Jesus Cristo, no Sermão do Monte, nos instrui:

Não andeis ansiosos pela vossa vida, quanto ao que haveis de comer ou beber; nem pelo vosso corpo quanto ao que haveis de vestir (…). Não vos inquieteis com o dia de amanhã, pois o amanhã trará os seus cuidados; basta ao dia o seu próprio mal. (Mt 6.25,34).

Paulo, preso, seguindo os ensinamentos de Cristo, escreve aos filipenses: “Não andeis ansiosos de cousa alguma; em tudo, porém, sejam conhecidas diante de Deus as vossas petições, pela oração e pela súplica, com ações de graça” (Fp 4.6).

Calvino de forma bíblica e, com longa experiência espiritual a respeito dessa realidade, escreveu: “É pela fé que tomamos posse de sua providência invisível”.[2]

Deus sabe do que necessitamos

Deus sabe das nossas necessidades. O saber de Deus não é apenas intelectual: Deus sabe e por isso cuida (Mt 6.8). Ele não dorme, antes, sabe do que necessitamos antes mesmo que tenhamos consciência das delas.

A Bíblia também nos ensina que Deus nem sempre nos dá aquilo que pedimos; entretanto, sempre nos dá aquilo de que necessitamos de fato e de verdade, mesmo que nem ainda tenha penetrado em nosso coração a realidade da carência. A demorada consciência de nossas próprias carências não escapa à providência de Deus, nem à sua graciosa provisão.

Foi assim desde o início. No Éden, a constatação de Deus é que não seria bom para o homem permanecer só. É Deus mesmo quem percebe a necessidade ainda imperceptível ao homem. Tudo na criação era bom, exceto a solidão do homem. “Deus pôs o dedo na única deficiência existente no Paraíso”, interpreta Ortlund, Jr.[3]  Waltke acentua que a declaração “é altamente enfática. Essencialmente, é ruim para Adão viver sozinho”.[4]

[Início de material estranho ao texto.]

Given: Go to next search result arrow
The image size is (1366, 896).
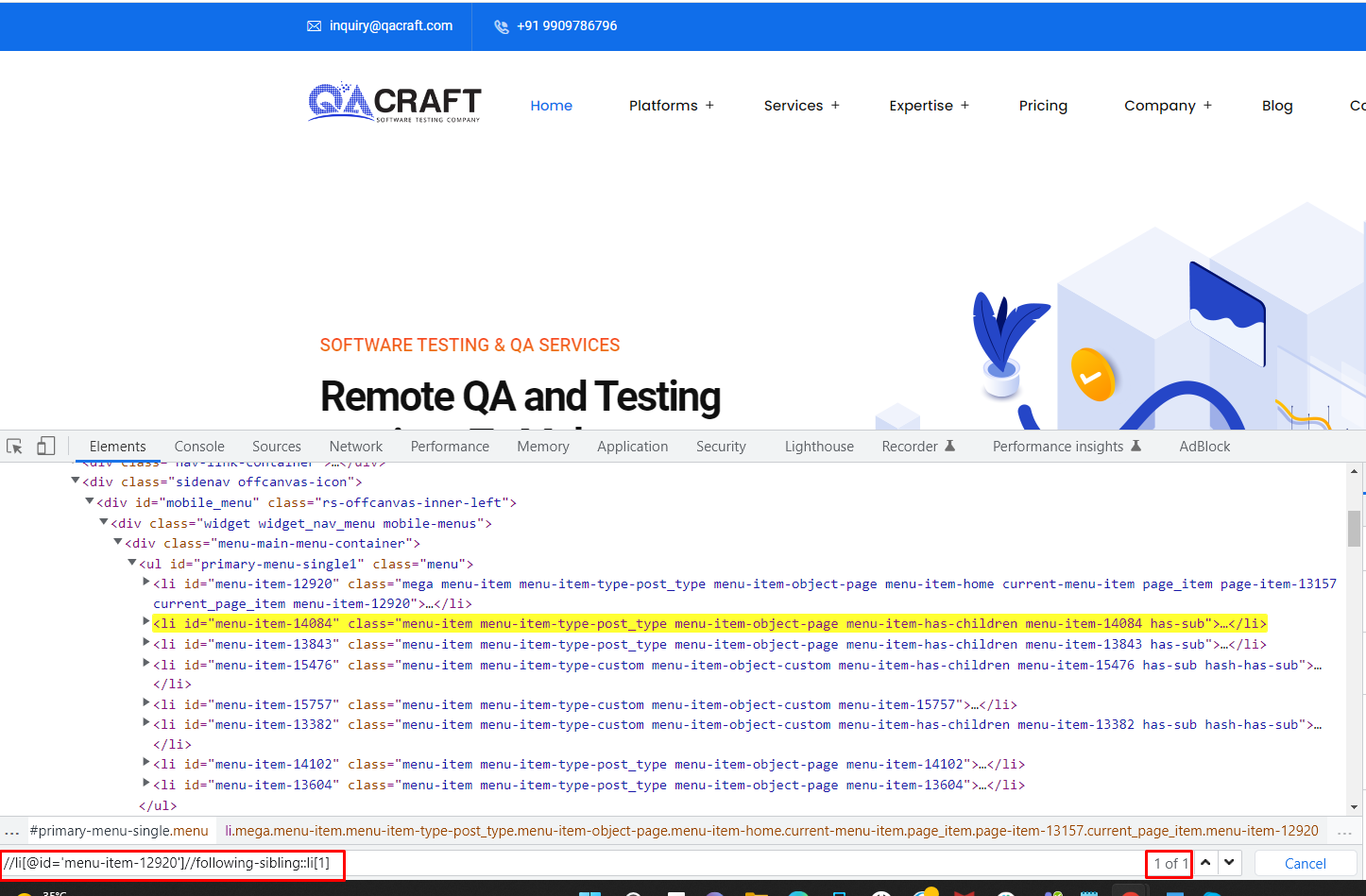Looking at the screenshot, I should click(x=1229, y=863).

Gênesis que inicia-se com uma demonstração do poder soberano de Deus criando todas as coisas do nada, continua com uma belíssima descrição do cuidado de Deus para com suas criaturas: “As cenas da criação são pintadas como se um artista as visualizasse: Deus, como o oleiro, formando o homem; como jardineiro, designando um jardim de beleza e abundância; e como um edificador de templo, tomando a mulher da costela do homem”, comentam Waltke e Fredericks [5]

O paraíso não era o céu.[6] O homem ainda não havia percebido isso, no entanto, Deus sabia que a solidão lhe faria mal. A carência vai se tornar evidente: Deus passou diante de Adão todos os animais para que ele pudesse nominá-los, distinguir cada uma das espécies.

Todavia, entre toda a Criação, não havia uma companheira à altura do homem. Como ser sociável já em sua gênese, o homem necessitaria compartilhar conhecimentos e afetos, amar e ser amado.[7] O homem, de fato, foi criado por Deus para viver em companhia de seus semelhantes, mantendo uma relação de ideias, valores e sentimentos. Se permanecesse sozinho, os seus sentimentos mais profundos permaneceriam guardados. Não havia para ele um ser igual, da mesma natureza com quem pudesse compartilhar, amar, se emocionar, ensinar, aprender, se divertir. O mesmo Deus que o criou, propõe-se, então, a criar uma companheira para sua obra prima (Gn 2.21-22).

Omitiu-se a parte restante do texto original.